WORK TASK: Would you copy each line of the data below that has "computer"?

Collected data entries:
+++++

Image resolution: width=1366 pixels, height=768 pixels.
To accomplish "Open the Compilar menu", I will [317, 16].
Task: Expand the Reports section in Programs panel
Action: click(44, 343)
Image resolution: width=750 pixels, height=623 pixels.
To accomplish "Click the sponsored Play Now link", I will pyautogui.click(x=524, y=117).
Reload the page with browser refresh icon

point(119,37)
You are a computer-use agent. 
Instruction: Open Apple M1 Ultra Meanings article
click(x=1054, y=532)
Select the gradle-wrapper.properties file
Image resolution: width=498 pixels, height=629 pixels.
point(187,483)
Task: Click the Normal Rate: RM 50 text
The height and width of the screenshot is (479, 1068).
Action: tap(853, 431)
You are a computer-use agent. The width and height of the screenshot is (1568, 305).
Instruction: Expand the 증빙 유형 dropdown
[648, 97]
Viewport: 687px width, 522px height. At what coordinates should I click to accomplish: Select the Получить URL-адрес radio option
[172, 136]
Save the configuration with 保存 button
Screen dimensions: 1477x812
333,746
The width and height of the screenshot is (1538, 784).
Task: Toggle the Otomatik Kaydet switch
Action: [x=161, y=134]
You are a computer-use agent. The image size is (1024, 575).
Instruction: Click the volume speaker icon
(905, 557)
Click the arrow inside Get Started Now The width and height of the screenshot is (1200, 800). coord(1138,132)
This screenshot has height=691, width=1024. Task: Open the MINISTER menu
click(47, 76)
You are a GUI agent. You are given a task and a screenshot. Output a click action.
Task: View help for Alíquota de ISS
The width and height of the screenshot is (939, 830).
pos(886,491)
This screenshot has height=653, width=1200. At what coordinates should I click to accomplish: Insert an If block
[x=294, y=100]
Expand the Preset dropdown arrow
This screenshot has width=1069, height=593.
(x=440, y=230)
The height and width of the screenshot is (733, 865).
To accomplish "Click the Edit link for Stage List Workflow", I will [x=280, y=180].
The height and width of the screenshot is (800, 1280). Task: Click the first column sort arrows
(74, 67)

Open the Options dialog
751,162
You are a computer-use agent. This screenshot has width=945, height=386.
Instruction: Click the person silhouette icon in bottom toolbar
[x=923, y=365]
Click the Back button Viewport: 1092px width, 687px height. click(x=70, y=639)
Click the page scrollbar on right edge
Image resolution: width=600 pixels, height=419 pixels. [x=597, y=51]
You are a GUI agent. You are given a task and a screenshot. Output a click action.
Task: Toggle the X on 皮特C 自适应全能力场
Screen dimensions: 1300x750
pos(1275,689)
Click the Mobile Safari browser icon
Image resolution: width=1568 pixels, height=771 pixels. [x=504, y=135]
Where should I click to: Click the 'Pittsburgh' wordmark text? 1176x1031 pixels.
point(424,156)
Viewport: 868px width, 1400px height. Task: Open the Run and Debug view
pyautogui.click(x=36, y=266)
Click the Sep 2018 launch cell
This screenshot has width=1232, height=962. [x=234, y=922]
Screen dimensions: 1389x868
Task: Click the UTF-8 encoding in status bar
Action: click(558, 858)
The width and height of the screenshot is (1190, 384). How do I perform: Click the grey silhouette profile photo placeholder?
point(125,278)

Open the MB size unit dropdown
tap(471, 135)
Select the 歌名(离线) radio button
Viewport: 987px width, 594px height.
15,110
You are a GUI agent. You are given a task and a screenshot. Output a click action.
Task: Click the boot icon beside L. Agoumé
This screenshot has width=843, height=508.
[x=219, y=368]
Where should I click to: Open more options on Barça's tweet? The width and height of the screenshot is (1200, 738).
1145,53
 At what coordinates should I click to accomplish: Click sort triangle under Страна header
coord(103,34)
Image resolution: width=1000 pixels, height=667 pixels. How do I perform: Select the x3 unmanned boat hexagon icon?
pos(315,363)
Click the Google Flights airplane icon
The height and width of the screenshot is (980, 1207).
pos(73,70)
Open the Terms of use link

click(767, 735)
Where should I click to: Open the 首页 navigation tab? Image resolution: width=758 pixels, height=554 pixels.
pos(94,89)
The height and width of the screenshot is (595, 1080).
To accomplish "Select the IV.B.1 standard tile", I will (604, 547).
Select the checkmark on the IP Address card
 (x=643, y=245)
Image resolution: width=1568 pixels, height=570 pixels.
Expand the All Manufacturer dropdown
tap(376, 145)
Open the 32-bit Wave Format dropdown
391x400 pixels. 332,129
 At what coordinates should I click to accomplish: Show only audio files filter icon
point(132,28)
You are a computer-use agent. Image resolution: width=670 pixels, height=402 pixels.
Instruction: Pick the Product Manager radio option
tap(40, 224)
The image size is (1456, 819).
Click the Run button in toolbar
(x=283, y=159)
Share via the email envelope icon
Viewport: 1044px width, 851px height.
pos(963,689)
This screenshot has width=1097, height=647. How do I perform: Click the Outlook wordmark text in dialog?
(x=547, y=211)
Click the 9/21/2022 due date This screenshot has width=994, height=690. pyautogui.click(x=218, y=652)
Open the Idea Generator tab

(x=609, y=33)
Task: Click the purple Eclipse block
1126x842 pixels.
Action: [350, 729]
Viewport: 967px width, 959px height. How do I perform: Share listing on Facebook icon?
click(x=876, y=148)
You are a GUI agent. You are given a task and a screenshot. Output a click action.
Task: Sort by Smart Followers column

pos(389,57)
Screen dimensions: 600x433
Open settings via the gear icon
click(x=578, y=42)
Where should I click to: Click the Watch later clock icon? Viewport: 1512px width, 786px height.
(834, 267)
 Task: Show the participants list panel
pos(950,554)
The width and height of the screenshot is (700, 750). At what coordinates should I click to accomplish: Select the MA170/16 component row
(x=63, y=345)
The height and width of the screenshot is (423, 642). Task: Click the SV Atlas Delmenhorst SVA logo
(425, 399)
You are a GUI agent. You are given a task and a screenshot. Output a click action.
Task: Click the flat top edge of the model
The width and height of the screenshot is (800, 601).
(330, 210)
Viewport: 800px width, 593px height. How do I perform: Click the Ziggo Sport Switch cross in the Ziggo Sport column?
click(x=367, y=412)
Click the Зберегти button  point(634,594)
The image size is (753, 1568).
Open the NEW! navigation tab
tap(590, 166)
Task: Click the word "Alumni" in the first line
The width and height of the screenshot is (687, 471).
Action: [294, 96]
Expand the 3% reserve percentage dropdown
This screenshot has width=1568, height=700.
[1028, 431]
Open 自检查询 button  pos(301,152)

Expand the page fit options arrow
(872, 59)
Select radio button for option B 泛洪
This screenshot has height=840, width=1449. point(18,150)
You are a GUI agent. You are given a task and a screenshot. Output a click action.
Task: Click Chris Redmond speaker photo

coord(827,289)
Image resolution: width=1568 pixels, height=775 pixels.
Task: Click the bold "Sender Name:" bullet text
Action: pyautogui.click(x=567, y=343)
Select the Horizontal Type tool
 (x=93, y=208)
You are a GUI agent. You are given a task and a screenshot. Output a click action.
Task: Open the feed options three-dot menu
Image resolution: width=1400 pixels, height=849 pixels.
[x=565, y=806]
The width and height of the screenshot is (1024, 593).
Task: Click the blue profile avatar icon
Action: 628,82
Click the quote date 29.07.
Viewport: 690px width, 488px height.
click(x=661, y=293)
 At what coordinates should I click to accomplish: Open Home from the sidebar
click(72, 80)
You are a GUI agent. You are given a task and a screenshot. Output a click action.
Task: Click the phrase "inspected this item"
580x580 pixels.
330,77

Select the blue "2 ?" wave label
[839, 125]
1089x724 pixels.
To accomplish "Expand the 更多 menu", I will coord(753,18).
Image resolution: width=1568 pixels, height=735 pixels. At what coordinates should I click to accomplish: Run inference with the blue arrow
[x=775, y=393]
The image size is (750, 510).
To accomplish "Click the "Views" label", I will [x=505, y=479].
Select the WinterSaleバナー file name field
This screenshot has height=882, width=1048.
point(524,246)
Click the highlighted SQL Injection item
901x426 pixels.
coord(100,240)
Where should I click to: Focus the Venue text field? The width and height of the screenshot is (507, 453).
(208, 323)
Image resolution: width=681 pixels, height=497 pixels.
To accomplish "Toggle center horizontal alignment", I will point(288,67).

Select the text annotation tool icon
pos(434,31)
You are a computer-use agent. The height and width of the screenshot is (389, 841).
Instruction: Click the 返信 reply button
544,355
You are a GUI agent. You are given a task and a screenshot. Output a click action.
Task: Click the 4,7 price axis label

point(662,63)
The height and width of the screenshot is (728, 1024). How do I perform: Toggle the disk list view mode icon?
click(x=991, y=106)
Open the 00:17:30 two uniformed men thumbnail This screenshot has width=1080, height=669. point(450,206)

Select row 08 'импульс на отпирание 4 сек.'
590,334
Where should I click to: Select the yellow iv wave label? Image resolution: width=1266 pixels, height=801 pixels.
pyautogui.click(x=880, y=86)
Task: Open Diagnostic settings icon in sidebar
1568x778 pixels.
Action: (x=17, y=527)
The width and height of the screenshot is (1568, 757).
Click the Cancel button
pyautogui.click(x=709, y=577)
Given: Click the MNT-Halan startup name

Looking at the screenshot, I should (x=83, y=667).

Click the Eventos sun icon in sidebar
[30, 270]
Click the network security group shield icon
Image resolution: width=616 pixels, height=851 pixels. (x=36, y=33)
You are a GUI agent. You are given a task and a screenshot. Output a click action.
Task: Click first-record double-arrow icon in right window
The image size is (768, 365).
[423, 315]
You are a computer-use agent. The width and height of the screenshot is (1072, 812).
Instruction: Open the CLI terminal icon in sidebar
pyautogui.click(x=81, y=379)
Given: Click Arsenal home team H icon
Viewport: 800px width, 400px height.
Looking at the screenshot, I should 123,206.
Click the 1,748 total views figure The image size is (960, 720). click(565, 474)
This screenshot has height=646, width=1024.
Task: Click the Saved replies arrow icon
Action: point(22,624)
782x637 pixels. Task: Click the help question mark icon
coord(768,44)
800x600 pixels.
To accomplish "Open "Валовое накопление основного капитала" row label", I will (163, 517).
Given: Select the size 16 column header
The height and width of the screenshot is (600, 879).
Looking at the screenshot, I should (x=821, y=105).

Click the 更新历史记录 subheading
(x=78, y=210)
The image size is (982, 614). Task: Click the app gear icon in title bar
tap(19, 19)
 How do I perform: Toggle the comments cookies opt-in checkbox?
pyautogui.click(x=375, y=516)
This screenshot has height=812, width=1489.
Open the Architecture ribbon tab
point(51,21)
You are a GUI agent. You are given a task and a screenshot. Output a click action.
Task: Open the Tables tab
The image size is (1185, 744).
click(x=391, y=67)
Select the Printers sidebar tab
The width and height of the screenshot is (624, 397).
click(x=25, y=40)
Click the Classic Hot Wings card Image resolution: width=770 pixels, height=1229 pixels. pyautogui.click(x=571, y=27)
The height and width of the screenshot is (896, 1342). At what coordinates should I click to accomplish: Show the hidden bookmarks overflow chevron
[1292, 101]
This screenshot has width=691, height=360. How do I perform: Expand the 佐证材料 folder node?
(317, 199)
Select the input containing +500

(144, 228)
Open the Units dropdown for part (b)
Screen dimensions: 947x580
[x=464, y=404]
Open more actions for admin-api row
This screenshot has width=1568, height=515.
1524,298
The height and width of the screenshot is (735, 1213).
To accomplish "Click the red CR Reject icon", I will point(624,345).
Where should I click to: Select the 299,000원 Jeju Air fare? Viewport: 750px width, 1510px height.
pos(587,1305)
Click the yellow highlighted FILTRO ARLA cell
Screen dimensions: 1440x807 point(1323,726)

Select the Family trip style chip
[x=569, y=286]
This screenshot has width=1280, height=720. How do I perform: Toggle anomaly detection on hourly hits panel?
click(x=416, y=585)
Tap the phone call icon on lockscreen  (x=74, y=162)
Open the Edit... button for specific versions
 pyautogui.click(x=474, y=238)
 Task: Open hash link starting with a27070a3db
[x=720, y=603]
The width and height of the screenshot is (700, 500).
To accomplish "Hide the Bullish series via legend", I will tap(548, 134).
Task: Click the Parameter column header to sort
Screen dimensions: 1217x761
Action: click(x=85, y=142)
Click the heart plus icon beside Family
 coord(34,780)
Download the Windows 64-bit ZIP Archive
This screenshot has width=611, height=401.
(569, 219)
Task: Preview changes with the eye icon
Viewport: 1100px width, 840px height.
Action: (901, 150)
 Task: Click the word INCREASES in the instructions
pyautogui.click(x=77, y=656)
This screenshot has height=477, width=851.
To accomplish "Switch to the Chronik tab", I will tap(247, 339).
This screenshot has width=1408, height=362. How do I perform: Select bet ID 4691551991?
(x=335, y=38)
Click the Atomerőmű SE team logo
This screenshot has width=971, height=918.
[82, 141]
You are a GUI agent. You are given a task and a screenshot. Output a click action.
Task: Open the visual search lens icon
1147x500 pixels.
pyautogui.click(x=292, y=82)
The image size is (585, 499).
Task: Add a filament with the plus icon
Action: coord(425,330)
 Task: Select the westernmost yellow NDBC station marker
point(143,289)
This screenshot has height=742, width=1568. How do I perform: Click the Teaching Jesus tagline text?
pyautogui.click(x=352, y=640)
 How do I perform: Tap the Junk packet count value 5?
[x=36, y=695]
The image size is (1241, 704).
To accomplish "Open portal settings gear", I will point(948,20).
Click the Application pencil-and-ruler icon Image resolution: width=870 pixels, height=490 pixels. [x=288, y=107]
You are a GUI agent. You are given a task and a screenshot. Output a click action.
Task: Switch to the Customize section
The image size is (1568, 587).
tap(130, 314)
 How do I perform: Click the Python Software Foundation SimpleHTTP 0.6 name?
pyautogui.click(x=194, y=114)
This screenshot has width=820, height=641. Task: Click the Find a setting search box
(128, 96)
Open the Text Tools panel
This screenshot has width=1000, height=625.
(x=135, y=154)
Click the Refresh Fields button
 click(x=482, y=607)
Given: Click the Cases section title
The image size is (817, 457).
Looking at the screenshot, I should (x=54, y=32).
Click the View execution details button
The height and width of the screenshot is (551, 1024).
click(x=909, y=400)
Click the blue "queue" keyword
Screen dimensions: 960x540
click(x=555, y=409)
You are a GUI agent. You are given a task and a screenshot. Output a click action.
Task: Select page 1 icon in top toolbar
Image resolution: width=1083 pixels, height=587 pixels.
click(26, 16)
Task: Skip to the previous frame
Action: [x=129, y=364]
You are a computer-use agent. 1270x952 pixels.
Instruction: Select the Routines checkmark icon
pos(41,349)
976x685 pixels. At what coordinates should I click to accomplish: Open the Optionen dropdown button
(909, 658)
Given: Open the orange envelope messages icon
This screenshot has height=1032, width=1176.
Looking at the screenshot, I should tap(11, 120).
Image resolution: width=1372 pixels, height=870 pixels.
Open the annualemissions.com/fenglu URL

+++++

EXERCISE SOLUTION:
You are a computer-use agent. 
You are a computer-use agent. The width and height of the screenshot is (1568, 305).
You are a computer-use agent. The image size is (1024, 575).
You are a computer-use agent. This screenshot has width=945, height=386.
You are a computer-use agent. Image resolution: width=670 pixels, height=402 pixels.
You are a computer-use agent. The height and width of the screenshot is (389, 841).
You are a computer-use agent. The width and height of the screenshot is (1072, 812).
You are a computer-use agent. 1270x952 pixels.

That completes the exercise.